:: Data in this exercise ::
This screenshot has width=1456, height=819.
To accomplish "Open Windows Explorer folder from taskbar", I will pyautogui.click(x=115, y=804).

==

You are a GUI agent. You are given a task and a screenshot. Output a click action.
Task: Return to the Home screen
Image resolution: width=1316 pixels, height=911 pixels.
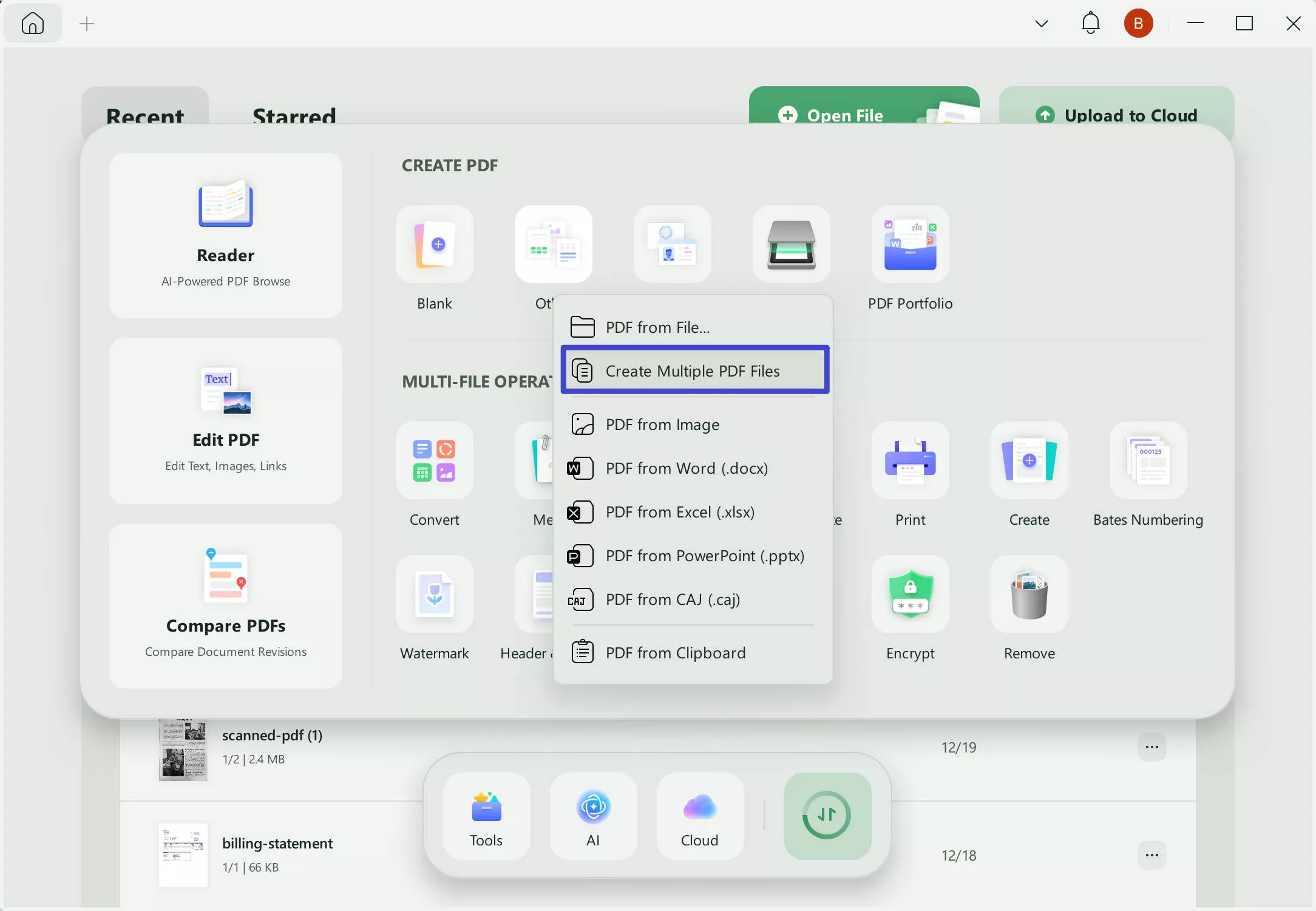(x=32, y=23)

* * *

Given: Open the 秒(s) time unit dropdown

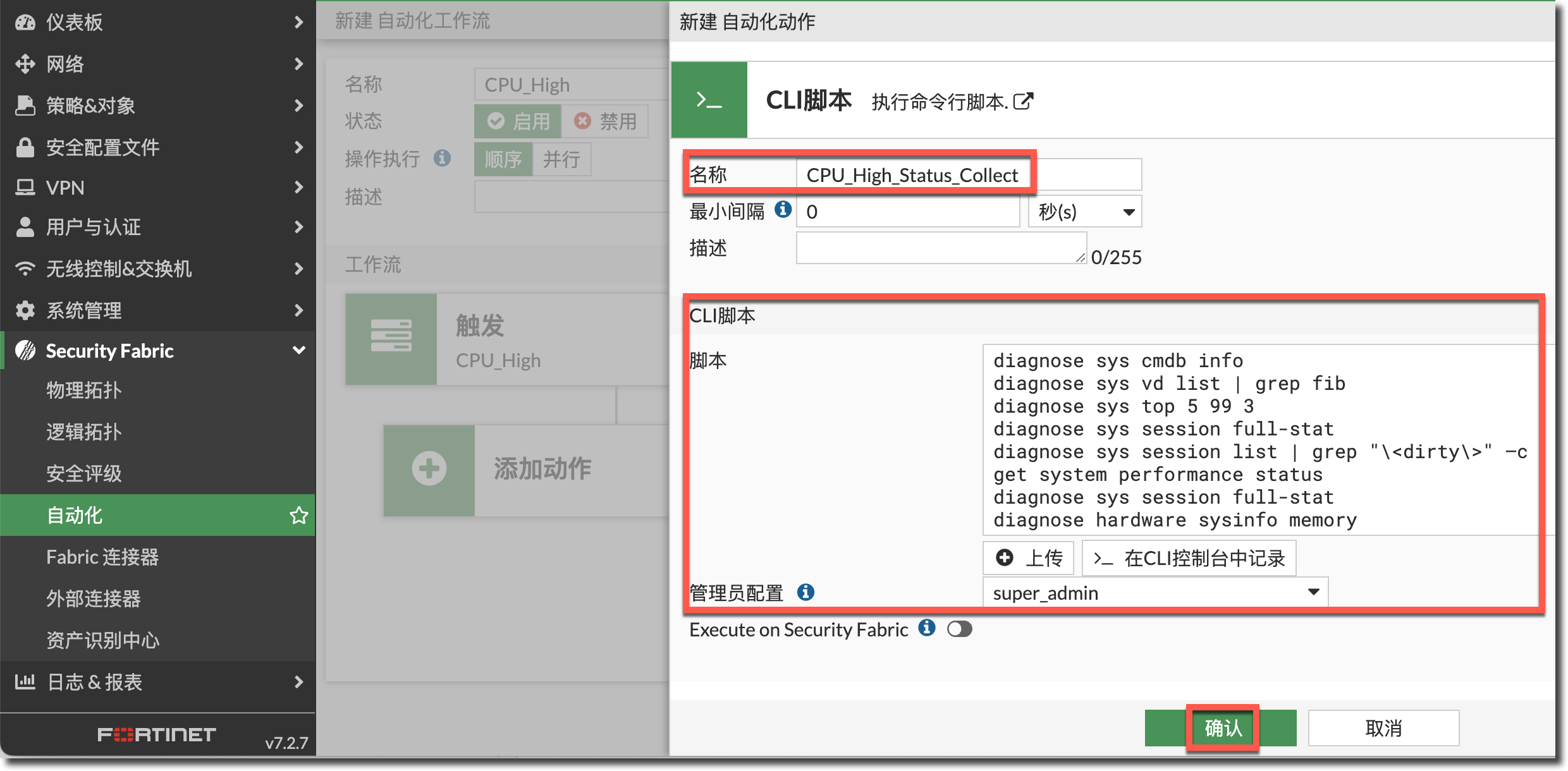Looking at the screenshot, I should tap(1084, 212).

:: Activity ::
Give back every line of the listing where the word "click" shows up.

:: Output of the task ::
To accomplish "Open Windows Explorer folder from taskbar", I will pyautogui.click(x=115, y=804).
You are a GUI agent. You are given a task and a screenshot. Output a click action.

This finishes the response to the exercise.